From "File Structures: A Conceptual Toolkit" by Folk and Zoellick (p. 6):

	A few months ago one of us was interviewing an applicant for a
	position that involved working on a large information retrieval
	problem.  Over lunch we told the applicant about the difficulties
	we had finding a sort package suitable for sorting the hundreds
	of millions of records involved in the index structures for
	the system we were working on.  The applicant asked, "I suppose
	you use Quicksort for that?"

	His question can serve as a nice illustration of the difference
	between a typical _data structure_ course and the study of
	_file structures_.  [...]

	Unfortunately, he was also showing us that he had not had the
	opportunity to take a file structure course.  A file consisting
	of hundreds of millions of records is much too big to load into
	RAM for sorting.  The sorting must involve use of secondary storage.
	That means that we are no longer in a _random access_ environment;
	the cost of getting some pieces of information is now enormously
	more expensive than the cost of getting other information.
	[...]

	A later chapter gives careful consideration to the limitiations
	of secondary storage devices in the construction of a sorting
	algorithm that is very different than Quicksort.


-- 
A. Lester Buck		...!texbell!moray!siswat!buck

buck@siswat.UUCP (A. Lester Buck) (08/08/89)

In article <770@ocsmd.ocs.com>, glenn@ocsmd.ocs.com (glenn ford) writes:
> Let me explain to the world what I am currently doing.  At our work we
> do alot of B-tree builds which require a sorted text file as input
> to sort.  Thus the need for something fast, since the text file
> to sort can be up to 250 megabytes with about 12-15 million records
> to sort.  I currently run on a 6310 (VAX) that is about 5 mips rating
> with 780 at 1 mip.  Now the data is totally random and is spread
> across the alphabet pretty well.  Only requirements is that it be
> CASE sensitive (yes, it makes things REAL slow then!) and that
> you have a prefix offset.  Now I can sort about 1.5 megabytes per
> minute.  I use ONLY quicksort in memory and if I don't have enough
> memory I either a)split the file into multiple smaller files, then
> sort and append to output file or b) I call sortmerge (VAX sort)
> which takes care of those problems.  I usually use case a unless I
> have allready split the file.  I only split the original file, and
> I split it into 28 seperate files.
> Now, is there anything that can beat quicksort?

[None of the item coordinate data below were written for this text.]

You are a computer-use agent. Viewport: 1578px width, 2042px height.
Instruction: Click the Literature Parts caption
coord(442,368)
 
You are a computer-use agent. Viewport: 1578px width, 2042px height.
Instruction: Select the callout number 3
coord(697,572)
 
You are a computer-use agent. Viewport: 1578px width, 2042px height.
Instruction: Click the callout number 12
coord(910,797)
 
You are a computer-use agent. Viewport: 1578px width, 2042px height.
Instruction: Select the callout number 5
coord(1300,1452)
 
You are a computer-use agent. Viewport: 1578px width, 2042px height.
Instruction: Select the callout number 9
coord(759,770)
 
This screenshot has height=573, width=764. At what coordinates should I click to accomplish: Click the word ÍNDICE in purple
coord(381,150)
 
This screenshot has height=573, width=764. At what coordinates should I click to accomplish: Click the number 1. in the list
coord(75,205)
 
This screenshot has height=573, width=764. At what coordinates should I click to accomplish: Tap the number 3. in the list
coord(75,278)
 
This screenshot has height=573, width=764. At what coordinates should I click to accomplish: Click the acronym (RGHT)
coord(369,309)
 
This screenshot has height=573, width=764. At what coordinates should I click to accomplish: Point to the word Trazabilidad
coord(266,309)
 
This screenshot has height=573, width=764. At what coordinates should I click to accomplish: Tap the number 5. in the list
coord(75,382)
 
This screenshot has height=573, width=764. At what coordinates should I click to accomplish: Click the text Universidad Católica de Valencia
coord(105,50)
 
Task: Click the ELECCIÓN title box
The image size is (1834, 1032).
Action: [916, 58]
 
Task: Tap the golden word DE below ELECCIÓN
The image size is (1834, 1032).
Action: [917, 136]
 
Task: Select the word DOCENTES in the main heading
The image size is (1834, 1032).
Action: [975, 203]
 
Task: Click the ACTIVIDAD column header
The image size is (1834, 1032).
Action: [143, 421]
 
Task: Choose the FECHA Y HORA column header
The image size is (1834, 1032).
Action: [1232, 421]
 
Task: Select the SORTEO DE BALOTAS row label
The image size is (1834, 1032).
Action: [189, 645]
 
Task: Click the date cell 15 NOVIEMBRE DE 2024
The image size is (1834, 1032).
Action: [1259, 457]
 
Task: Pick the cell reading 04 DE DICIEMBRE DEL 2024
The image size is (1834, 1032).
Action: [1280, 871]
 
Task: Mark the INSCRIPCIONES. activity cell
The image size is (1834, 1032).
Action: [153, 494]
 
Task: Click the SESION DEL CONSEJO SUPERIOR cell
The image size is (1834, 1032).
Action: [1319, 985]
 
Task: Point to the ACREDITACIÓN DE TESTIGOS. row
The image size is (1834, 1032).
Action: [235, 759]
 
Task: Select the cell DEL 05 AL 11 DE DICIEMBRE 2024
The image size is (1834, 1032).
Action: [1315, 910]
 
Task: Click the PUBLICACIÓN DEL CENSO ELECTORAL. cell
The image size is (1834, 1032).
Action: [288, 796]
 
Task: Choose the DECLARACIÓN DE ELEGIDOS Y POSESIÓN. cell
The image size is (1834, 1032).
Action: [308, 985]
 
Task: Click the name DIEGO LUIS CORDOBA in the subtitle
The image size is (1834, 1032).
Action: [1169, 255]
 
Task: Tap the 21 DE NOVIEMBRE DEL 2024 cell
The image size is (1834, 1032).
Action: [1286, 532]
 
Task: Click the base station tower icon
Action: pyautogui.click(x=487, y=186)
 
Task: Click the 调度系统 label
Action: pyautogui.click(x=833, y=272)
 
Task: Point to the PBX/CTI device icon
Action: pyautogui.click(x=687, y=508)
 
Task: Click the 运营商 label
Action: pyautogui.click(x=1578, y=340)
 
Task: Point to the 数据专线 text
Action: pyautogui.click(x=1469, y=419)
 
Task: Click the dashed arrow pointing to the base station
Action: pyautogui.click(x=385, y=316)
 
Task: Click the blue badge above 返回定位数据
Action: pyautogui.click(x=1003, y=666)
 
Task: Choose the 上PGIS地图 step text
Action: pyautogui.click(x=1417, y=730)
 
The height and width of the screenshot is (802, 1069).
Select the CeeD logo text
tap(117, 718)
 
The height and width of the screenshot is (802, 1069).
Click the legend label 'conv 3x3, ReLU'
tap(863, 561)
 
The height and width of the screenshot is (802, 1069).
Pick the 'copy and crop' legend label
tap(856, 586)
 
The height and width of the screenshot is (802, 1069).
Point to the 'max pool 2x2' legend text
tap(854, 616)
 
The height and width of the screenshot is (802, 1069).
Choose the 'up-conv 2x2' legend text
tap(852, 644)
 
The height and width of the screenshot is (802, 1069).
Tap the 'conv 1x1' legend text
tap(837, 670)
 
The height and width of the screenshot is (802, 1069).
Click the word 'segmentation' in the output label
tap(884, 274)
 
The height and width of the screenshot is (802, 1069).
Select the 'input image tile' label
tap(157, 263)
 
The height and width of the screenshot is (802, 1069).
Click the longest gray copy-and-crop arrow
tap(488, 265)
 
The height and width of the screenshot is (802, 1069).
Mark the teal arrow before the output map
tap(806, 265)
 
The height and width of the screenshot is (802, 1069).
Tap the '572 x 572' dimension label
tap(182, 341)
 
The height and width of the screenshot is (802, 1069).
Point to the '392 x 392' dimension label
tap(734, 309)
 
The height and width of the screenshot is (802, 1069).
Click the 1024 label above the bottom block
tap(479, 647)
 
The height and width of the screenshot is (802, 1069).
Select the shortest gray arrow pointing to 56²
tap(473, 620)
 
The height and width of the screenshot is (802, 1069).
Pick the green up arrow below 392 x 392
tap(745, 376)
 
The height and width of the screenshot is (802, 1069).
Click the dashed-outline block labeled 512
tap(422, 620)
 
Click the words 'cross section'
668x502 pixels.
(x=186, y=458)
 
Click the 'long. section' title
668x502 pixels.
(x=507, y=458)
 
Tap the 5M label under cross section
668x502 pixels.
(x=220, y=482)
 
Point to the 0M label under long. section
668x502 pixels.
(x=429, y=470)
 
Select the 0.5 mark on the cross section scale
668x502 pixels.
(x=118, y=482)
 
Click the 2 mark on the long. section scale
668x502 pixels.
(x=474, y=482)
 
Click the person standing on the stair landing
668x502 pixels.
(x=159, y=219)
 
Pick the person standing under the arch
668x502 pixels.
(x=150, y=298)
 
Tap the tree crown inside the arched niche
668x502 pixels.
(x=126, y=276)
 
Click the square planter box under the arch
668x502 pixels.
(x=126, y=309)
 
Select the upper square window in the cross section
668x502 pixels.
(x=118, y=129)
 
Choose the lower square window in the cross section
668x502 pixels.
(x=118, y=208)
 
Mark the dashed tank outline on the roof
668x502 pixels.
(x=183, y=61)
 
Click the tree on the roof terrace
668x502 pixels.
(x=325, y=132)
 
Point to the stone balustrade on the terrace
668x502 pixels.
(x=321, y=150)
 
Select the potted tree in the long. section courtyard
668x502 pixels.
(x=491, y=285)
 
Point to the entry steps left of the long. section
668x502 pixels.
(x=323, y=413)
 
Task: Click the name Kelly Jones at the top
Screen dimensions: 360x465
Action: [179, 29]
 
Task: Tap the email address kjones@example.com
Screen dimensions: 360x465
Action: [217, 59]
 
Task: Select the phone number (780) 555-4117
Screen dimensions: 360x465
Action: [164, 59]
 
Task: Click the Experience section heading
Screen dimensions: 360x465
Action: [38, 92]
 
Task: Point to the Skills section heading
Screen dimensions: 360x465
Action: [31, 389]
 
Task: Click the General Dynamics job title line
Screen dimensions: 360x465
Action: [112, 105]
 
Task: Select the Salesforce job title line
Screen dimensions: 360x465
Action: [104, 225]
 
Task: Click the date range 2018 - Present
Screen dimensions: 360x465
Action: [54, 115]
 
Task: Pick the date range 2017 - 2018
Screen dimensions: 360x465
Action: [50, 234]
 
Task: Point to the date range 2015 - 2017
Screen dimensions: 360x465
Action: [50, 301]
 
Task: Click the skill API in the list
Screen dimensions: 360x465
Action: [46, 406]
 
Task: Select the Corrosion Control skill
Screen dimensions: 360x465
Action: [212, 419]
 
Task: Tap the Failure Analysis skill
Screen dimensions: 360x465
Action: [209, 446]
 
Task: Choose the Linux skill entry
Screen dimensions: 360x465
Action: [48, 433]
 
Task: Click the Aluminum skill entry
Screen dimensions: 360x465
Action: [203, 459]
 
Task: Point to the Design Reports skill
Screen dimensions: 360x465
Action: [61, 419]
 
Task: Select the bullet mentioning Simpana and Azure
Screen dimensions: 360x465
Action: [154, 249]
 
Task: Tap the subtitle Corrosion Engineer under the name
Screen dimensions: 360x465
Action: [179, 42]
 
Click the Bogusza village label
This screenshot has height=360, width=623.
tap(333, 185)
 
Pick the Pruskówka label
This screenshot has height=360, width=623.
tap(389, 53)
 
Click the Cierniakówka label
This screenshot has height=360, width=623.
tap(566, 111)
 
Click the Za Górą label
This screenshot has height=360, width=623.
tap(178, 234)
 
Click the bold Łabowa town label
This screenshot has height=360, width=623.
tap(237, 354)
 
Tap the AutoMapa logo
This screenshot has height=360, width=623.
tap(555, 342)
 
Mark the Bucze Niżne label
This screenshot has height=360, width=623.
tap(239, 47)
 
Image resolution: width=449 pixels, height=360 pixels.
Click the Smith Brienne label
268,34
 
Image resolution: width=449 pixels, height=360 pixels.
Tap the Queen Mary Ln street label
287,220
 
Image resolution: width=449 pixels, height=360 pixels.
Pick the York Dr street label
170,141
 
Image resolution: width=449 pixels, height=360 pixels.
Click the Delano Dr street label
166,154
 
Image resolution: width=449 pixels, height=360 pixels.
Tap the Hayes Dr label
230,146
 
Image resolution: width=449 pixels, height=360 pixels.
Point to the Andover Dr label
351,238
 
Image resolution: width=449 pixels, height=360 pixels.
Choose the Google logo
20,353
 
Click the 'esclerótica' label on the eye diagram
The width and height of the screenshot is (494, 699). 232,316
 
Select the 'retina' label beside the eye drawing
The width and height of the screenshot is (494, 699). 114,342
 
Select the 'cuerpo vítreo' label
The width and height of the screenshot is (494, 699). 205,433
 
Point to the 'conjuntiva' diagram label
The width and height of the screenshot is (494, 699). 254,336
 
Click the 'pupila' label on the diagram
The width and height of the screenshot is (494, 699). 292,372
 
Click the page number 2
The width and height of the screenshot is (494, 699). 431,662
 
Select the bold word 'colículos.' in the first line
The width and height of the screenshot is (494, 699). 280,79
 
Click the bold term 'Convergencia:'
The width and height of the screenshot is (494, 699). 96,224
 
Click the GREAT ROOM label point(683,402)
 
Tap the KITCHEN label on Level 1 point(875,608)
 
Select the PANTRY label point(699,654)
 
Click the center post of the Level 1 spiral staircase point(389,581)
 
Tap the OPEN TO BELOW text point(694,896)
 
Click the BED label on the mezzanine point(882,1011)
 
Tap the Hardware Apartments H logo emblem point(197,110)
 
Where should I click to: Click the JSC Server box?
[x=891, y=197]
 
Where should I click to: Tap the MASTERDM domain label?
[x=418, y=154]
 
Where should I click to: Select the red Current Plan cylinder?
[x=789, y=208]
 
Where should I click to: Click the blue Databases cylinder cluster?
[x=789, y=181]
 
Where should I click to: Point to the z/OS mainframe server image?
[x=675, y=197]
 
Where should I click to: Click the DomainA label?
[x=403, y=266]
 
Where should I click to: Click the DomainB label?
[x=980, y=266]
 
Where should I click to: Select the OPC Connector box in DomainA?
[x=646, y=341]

Sure.  Once you can't fit everything into memory, you have a sort/merge
problem.  I had the same problem of sorting magnetic tapes full
of fixed length records, up to about 160-180 MBytes.  I only have
one tape drive, so I, of course, have to simulate other tape drives
on disk.  If you do the in-core sort with quicksort, you generate
fixed length runs to merge.  Instead, you should use a replacement
selection sorting algorithm for the in-core sort, which, on the
average, generates runs twice as long.  (Much longer if the data
is nearly sorted, which mine sometimes is.)  This saves a lot of
tape handling in the merge phase.  (Or a lot of seeking on disk.)
I would hope that this is what the VAX sortmerge is doing.  But this is
definitely _not_ what Unix sort does, using qsort(3) for all sorts.
Just remember, if even one merge pass can be eliminated by longer
runs, then that means the entire file (~200 MBytes) needs to be
input one less time.

I had to write my own routines tuned for my application, but the
algorithms are described very clearly in several places.  I used
Baase, "Computer Algorithms", and Knuth Vol. 3.  A general discussion
in Folk and Zoellick, "File Structures: A Conceptual Toolkit"
covers various sorting problems, in-core and on disk.

-- 
A. Lester Buck		...!texbell!moray!siswat!buck

gwyn@smoke.BRL.MIL (Doug Gwyn) (08/26/89)

In article <422@siswat.UUCP> buck@siswat.UUCP (A. Lester Buck) writes:
>I would hope that this is what the VAX sortmerge is doing.  But this is
>definitely _not_ what Unix sort does, using qsort(3) for all sorts.

This claim was made before, and it was just as false then.  The UNIX
"sort" utility (all versions I've seen, definitely the SVR2 one) do
merge sorting via replacement selection.